La Resurrección de Jesús es un hecho que se sigue suscitando todos los días y en todos los tiempos y momentos, cuando los seres humanos elijen, o no, ejercer su vocación hacia la vida y en medio de la vida, y donde reconocemos una nueva existencia que se regenera como promesa, posibilidad y como realidad por construir. La Resurrección es, entonces, la invitación a creer y constatar una vez más que “donde abunda el pecado sobreabunda la gracia”(Rom. 5, 20), y que la muerte, o todas las actitudes que la generan desde el poder, exclusión e inequidad, no tendrá la última palabra jamás.

Ya Viktor Frankl (1946) hacía evidente esta posibilidad de vida-resurrección de todo ser humano, constatada aún en medio de los horrores más indecibles del holocausto, y como se hace evidente hoy en medio de esta Pandemia sin precedentes para la generación presente. La muerte interior que nos mantiene en el “no lugar”, la que muchas veces nos conduce hacia la vida líquida que se centra en el tener, más que en el ser, puede y debe ser confrontada desde la libertad interior en el elegir cómo vivir nuestro día con día.
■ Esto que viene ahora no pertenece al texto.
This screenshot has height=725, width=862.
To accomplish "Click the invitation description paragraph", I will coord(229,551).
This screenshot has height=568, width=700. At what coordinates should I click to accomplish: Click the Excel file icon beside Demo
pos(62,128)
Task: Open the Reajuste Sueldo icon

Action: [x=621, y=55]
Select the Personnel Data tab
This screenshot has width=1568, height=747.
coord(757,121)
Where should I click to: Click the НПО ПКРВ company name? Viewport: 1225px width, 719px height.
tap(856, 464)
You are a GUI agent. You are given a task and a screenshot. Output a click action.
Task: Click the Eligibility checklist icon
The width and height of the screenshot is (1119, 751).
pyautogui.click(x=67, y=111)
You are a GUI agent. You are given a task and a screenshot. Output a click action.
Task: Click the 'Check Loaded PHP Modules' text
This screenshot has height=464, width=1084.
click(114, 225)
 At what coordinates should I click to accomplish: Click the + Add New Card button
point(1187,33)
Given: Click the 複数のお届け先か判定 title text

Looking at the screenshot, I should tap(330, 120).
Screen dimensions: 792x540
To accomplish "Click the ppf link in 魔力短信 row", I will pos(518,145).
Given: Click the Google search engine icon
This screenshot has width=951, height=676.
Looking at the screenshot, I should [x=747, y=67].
Así pues, afirmamos la posibilidad de reconocer en el discernimiento una herramienta de vida para reconocer las voces, internas y externas, que nos conducen y reconducen hacia el sinsentido o hacia la esperanza. Nada hay más determinante que reconocer nuestro propio rostro y la fragilidad de nuestro ser, a la luz de la hermosa promesa de otro mundo posible que viene del Señor de la vida, y de su Resurrección.